*** Information Section Begins ***
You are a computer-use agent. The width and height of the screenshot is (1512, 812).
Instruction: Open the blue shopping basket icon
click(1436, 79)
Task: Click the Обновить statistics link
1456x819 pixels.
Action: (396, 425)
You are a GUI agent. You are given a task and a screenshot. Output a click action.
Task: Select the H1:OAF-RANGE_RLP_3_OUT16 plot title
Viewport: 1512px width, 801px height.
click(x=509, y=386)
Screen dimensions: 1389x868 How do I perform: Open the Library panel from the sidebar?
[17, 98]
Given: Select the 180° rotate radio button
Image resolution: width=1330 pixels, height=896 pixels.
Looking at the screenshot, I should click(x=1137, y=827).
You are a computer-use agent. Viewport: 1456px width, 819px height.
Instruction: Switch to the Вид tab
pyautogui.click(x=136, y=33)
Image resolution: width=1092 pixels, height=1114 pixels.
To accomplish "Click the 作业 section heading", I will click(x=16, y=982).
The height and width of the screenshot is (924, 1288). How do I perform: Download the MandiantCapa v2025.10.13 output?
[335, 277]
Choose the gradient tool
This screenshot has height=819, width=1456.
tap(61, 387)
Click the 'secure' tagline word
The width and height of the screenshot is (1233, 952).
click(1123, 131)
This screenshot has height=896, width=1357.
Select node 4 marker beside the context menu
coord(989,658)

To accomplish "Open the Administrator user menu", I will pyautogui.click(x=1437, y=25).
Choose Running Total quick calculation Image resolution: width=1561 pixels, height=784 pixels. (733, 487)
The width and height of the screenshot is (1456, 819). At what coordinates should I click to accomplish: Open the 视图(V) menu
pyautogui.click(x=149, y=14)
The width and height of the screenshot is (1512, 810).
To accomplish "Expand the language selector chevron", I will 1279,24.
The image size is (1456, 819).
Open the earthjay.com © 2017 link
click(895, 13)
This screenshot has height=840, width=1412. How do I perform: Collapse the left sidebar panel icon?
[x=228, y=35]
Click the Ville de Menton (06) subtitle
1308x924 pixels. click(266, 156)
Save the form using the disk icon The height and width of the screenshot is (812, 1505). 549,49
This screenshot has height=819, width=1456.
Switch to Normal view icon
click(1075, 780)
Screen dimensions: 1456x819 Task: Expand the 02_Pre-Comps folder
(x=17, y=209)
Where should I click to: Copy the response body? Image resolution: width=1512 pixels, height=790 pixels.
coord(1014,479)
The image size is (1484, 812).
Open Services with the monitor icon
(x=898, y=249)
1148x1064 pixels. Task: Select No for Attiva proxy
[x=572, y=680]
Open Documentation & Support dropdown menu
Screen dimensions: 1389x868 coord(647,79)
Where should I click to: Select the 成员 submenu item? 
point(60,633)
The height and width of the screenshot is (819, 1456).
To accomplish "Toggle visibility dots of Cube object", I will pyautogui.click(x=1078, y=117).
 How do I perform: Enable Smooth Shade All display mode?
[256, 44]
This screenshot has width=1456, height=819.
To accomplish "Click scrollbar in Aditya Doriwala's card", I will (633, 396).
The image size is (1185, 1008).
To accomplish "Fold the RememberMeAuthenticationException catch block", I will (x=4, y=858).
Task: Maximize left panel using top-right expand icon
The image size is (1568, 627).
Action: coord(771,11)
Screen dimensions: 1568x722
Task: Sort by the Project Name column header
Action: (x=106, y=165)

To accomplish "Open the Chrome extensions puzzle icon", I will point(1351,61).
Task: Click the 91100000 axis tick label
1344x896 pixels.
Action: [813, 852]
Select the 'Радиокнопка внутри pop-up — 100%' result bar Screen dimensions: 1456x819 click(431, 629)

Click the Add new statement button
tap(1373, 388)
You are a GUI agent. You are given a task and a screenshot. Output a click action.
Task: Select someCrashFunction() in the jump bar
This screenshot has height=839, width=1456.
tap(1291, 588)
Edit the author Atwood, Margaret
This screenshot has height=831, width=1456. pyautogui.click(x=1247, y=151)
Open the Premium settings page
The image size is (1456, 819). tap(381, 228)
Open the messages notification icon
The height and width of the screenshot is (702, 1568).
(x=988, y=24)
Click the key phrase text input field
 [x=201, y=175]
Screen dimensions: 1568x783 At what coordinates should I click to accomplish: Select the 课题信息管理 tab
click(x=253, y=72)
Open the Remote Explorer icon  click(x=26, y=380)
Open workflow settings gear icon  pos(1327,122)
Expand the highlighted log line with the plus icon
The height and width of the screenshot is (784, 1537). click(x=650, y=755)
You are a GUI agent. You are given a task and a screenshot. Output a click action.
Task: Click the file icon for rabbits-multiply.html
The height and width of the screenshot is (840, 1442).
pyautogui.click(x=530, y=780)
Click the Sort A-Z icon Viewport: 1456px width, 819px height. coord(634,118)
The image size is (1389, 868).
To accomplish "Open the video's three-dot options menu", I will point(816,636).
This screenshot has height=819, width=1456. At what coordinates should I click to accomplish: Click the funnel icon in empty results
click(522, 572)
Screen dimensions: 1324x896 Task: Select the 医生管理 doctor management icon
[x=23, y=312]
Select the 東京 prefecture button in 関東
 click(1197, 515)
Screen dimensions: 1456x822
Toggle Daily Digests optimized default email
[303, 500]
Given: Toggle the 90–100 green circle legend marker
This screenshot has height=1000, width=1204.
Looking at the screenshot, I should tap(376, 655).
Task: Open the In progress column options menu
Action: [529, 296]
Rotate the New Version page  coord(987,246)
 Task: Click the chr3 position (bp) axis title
*** Information Section Ends ***
Transcribe each entry verbatim, leaving none out.

You are a computer-use agent. The width and height of the screenshot is (1512, 812).
Instruction: Open the blue shopping basket icon
click(1436, 79)
Task: Click the Обновить statistics link
1456x819 pixels.
Action: (396, 425)
You are a GUI agent. You are given a task and a screenshot. Output a click action.
Task: Select the H1:OAF-RANGE_RLP_3_OUT16 plot title
Viewport: 1512px width, 801px height.
click(x=509, y=386)
Screen dimensions: 1389x868 How do I perform: Open the Library panel from the sidebar?
[17, 98]
Given: Select the 180° rotate radio button
Image resolution: width=1330 pixels, height=896 pixels.
Looking at the screenshot, I should click(x=1137, y=827).
You are a computer-use agent. Viewport: 1456px width, 819px height.
Instruction: Switch to the Вид tab
pyautogui.click(x=136, y=33)
Image resolution: width=1092 pixels, height=1114 pixels.
To accomplish "Click the 作业 section heading", I will click(x=16, y=982).
The height and width of the screenshot is (924, 1288). How do I perform: Download the MandiantCapa v2025.10.13 output?
[335, 277]
Choose the gradient tool
This screenshot has height=819, width=1456.
tap(61, 387)
Click the 'secure' tagline word
The width and height of the screenshot is (1233, 952).
click(1123, 131)
This screenshot has height=896, width=1357.
Select node 4 marker beside the context menu
coord(989,658)

To accomplish "Open the Administrator user menu", I will pyautogui.click(x=1437, y=25).
Choose Running Total quick calculation Image resolution: width=1561 pixels, height=784 pixels. (733, 487)
The width and height of the screenshot is (1456, 819). At what coordinates should I click to accomplish: Open the 视图(V) menu
pyautogui.click(x=149, y=14)
The width and height of the screenshot is (1512, 810).
To accomplish "Expand the language selector chevron", I will 1279,24.
The image size is (1456, 819).
Open the earthjay.com © 2017 link
click(895, 13)
This screenshot has height=840, width=1412. How do I perform: Collapse the left sidebar panel icon?
[x=228, y=35]
Click the Ville de Menton (06) subtitle
1308x924 pixels. click(266, 156)
Save the form using the disk icon The height and width of the screenshot is (812, 1505). 549,49
This screenshot has height=819, width=1456.
Switch to Normal view icon
click(1075, 780)
Screen dimensions: 1456x819 Task: Expand the 02_Pre-Comps folder
(x=17, y=209)
Where should I click to: Copy the response body? Image resolution: width=1512 pixels, height=790 pixels.
coord(1014,479)
The image size is (1484, 812).
Open Services with the monitor icon
(x=898, y=249)
1148x1064 pixels. Task: Select No for Attiva proxy
[x=572, y=680]
Open Documentation & Support dropdown menu
Screen dimensions: 1389x868 coord(647,79)
Where should I click to: Select the 成员 submenu item? 
point(60,633)
The height and width of the screenshot is (819, 1456).
To accomplish "Toggle visibility dots of Cube object", I will pyautogui.click(x=1078, y=117).
 How do I perform: Enable Smooth Shade All display mode?
[256, 44]
This screenshot has width=1456, height=819.
To accomplish "Click scrollbar in Aditya Doriwala's card", I will (633, 396).
The image size is (1185, 1008).
To accomplish "Fold the RememberMeAuthenticationException catch block", I will (x=4, y=858).
Task: Maximize left panel using top-right expand icon
The image size is (1568, 627).
Action: coord(771,11)
Screen dimensions: 1568x722
Task: Sort by the Project Name column header
Action: (x=106, y=165)

To accomplish "Open the Chrome extensions puzzle icon", I will point(1351,61).
Task: Click the 91100000 axis tick label
1344x896 pixels.
Action: [813, 852]
Select the 'Радиокнопка внутри pop-up — 100%' result bar Screen dimensions: 1456x819 click(431, 629)

Click the Add new statement button
tap(1373, 388)
You are a GUI agent. You are given a task and a screenshot. Output a click action.
Task: Select someCrashFunction() in the jump bar
This screenshot has height=839, width=1456.
tap(1291, 588)
Edit the author Atwood, Margaret
This screenshot has height=831, width=1456. pyautogui.click(x=1247, y=151)
Open the Premium settings page
The image size is (1456, 819). tap(381, 228)
Open the messages notification icon
The height and width of the screenshot is (702, 1568).
(x=988, y=24)
Click the key phrase text input field
 [x=201, y=175]
Screen dimensions: 1568x783 At what coordinates should I click to accomplish: Select the 课题信息管理 tab
click(x=253, y=72)
Open the Remote Explorer icon  click(x=26, y=380)
Open workflow settings gear icon  pos(1327,122)
Expand the highlighted log line with the plus icon
The height and width of the screenshot is (784, 1537). click(x=650, y=755)
You are a GUI agent. You are given a task and a screenshot. Output a click action.
Task: Click the file icon for rabbits-multiply.html
The height and width of the screenshot is (840, 1442).
pyautogui.click(x=530, y=780)
Click the Sort A-Z icon Viewport: 1456px width, 819px height. coord(634,118)
The image size is (1389, 868).
To accomplish "Open the video's three-dot options menu", I will point(816,636).
This screenshot has height=819, width=1456. At what coordinates should I click to accomplish: Click the funnel icon in empty results
click(522, 572)
Screen dimensions: 1324x896 Task: Select the 医生管理 doctor management icon
[x=23, y=312]
Select the 東京 prefecture button in 関東
 click(1197, 515)
Screen dimensions: 1456x822
Toggle Daily Digests optimized default email
[303, 500]
Given: Toggle the 90–100 green circle legend marker
This screenshot has height=1000, width=1204.
Looking at the screenshot, I should tap(376, 655).
Task: Open the In progress column options menu
Action: [529, 296]
Rotate the New Version page  coord(987,246)
 Task: Click the chr3 position (bp) axis title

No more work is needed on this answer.